We're very much in the operational testing parts at the moment.
Right, okay. Sorry, one last one. You say you expect the full year to be in line with expectations. Could you just tell us what those expectations are and, in particular, what your sort of projection is for top line trends around Costa like-for-likes and RevPAR? If you can give some sort of a feel for that, that would really be helpful.
Yes. I mean, if you look on our website, we've got PBT [ about 609 ] is the consensus for the beverage [indiscernible] that we're comfortable with at the moment. I think if you look in terms of our -- if you look it through the year, we've made a comment in the statement that we've seen an improvement in our forward booking sales at the moment. Our forward booking sales are never direct lead into performance, overall. But we are seeing kind of some positive signs there at the moment. And what we also know is, as you go through the year, our comparatives get easier. Say, for example, in London this time last year, in the first half, we were about plus 2. In the second half, actually, we were minus 5 in the second half in London. So the comparatives get easier as well. The comparatives get easier in Costa as well, although we're just a bit -- a little bit more cautious there about what consumers buy [ which is ] overall.
And we changed expectations on like-for-like in Costa, but Premier Inn has got good forward momentum.
Our next question today comes from the line of Richard Clarke of Bernstein.
Three questions from me, if I may. One, I'm going to repeat a question I asked, I think, at the last results session about so now you've got the kind of more standard like-for-like presentation. The maturing effect, you've kind of been opening around sort of 4,000 rooms a year for the last few years now, so simple math would imply the sort of dilutive effect would just begin to kind of balance out against the maturing effect if your hotel rooms are maturing after 1 year, like you expect. So if you can maybe talk to how we can balance that up and why you're still saying a dilutive effect from extensions and newbuilds. Second question, on Costa unit growth. I know you don't reiterate every piece of guidance at every quarter, but are you still speaking to the kind of 230 to 250 new stores? Or are you thinking you might close a few more High Street stores this year and you still think...
Yes, I'll do that one quickly, Richard. Yes, we're sticking to previous guidance.
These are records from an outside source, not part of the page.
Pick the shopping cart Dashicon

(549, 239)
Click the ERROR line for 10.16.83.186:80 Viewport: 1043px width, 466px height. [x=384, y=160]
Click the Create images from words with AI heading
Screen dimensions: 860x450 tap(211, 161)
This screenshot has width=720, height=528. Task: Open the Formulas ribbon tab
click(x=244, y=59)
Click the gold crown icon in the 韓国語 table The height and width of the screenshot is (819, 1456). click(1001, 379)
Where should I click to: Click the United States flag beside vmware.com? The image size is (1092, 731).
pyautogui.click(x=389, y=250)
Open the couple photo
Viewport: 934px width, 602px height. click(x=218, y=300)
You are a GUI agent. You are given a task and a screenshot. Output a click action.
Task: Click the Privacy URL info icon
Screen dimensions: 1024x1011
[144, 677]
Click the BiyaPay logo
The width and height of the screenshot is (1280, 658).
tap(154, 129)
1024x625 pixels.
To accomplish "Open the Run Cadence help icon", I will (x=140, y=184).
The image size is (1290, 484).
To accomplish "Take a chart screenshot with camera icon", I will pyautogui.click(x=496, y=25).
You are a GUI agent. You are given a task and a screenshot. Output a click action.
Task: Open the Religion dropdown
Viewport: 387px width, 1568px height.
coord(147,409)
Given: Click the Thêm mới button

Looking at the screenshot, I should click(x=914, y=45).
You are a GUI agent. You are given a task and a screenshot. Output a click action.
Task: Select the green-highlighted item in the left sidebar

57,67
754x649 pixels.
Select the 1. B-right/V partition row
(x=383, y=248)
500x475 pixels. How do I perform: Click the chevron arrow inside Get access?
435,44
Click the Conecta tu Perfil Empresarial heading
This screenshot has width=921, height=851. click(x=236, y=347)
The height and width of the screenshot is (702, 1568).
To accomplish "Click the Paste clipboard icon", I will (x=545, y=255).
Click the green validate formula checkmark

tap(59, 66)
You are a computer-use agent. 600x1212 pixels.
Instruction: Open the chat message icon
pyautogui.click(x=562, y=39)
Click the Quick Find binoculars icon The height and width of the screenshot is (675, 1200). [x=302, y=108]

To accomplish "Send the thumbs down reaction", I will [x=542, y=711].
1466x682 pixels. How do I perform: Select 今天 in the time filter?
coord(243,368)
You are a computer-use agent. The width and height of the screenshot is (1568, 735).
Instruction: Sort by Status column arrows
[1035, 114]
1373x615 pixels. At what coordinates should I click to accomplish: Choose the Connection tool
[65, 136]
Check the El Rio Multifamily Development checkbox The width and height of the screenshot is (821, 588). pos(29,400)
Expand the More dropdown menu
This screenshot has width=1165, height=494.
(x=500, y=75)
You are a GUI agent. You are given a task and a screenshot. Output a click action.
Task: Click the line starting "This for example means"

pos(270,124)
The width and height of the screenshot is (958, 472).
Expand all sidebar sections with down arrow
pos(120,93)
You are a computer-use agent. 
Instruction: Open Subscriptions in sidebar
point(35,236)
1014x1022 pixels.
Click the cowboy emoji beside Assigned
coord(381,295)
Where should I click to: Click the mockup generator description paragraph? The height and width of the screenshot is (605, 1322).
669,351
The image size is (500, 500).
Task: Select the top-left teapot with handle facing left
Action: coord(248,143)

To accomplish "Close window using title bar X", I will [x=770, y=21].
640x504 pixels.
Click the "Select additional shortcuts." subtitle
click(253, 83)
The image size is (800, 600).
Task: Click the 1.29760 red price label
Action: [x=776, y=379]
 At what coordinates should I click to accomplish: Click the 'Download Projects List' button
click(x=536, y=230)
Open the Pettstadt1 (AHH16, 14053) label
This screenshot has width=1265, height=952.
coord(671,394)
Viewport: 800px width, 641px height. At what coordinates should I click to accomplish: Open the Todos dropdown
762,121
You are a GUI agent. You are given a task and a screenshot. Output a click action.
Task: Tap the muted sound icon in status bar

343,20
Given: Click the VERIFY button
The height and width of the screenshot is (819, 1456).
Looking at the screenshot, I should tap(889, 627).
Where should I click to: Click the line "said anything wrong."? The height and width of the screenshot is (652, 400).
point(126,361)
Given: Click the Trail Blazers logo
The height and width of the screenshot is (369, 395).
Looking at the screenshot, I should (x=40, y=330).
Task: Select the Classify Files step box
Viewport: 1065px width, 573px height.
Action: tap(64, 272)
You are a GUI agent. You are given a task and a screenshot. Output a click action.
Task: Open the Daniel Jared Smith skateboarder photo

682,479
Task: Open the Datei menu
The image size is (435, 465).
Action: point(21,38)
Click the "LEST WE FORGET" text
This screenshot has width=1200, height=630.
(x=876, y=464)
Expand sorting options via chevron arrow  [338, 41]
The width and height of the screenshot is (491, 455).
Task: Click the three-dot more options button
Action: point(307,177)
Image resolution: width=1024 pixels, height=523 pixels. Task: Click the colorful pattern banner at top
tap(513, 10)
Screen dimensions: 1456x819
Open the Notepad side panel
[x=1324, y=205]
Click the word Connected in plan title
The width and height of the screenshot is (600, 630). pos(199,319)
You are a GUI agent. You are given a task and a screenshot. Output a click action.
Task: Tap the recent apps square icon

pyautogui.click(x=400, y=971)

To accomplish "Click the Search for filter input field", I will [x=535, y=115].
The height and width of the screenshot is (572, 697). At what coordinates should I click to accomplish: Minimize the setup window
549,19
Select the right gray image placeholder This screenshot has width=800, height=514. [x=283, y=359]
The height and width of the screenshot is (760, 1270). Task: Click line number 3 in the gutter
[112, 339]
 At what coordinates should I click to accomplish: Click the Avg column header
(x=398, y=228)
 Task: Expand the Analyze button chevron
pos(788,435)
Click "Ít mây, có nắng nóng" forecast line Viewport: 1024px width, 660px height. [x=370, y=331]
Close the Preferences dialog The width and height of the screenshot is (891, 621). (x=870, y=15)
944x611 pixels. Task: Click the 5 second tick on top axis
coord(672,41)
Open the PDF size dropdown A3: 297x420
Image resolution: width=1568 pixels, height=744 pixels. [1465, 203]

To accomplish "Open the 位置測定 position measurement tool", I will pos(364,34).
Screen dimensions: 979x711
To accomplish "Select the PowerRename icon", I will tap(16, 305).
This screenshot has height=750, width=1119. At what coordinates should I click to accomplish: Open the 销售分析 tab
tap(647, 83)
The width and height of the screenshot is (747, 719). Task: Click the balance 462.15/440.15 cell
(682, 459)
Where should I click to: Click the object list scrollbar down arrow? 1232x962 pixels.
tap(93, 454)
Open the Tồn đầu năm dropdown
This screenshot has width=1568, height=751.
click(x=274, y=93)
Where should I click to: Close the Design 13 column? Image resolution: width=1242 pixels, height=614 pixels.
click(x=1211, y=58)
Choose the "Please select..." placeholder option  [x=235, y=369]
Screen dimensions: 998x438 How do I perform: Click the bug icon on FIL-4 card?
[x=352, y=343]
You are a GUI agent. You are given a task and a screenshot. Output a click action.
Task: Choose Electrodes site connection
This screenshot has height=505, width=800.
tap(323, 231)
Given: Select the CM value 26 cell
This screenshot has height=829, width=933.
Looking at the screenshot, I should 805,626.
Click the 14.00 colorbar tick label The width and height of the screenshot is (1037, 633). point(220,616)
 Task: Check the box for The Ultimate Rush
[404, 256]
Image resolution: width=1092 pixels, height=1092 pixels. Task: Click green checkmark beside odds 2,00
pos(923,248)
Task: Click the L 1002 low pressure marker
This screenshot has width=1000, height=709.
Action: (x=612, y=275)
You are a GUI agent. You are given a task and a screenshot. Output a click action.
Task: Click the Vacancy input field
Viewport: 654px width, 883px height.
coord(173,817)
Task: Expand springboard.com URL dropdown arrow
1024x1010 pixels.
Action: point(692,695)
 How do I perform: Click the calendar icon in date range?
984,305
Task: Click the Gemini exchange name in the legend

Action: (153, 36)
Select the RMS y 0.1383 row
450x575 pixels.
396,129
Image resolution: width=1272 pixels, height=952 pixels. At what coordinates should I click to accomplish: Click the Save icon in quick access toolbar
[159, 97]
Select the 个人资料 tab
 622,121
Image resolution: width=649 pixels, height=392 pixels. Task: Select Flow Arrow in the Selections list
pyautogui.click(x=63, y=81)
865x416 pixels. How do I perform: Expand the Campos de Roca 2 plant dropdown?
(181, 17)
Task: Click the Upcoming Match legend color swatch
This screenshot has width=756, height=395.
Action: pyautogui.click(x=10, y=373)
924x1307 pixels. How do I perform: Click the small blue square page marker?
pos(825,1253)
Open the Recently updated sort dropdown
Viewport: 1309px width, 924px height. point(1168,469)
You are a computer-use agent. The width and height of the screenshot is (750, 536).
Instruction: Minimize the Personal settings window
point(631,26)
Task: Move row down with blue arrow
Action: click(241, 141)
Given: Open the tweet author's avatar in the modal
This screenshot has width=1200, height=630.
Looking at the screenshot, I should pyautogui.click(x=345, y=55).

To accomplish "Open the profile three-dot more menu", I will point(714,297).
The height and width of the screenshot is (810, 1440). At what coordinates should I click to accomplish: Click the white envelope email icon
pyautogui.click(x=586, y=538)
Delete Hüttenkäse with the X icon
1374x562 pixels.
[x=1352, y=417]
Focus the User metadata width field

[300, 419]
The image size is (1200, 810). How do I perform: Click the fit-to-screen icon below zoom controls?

Okay. And then the last one, just on -- we've seen Starbucks talk about how they're really suffering in the afternoon coffee sales. Are you sort of seeing a similar effect in the U.K. that it's the afternoon that's really sort of dragging you down at the moment?
Yes, I'll do that, and then I'll leave Nicholas with the like-for-like question on restaurant. So -- and on Costa, yes, if we were picking a day part that was weaker, I think we'd pick afternoon. We've -- as you know, we've introduced new offers into breakfast and into lunch during the course of the last year, and they've gone well. And we've just done another lunch bundle, et cetera, but we haven't done much yet on our afternoon, and that will be our next thought process is what do we do with our afternoon activity in terms of tackling that daypart. But yes, I think that is a weaker area than mornings and lunch times.
Yes. Yes, just in terms of the maturity, you're right, so you do get a maturity benefit as you -- and you're going to get into that 4,000 room kind of consistency, yes, so that kind of evens out. But the only thing I would say, Richard, is that what has happened is we've changed the mix of our openings, so we've got a lot more openings in London right now. So I think we've added about 25% capacity to our London over the last years and 14% over the last year. So the mix has changed. And of course, we've opened capacity in London in a soft London market. Now we're still getting above 80% occupancies and it's a very good strong market, and we're still getting good returns in there. So over the long term, I think we're very pleased with it, but it's just the right -- current -- right now, in a soft market, you don't quite see that kind of maturity in a place you may have seen 2 years ago.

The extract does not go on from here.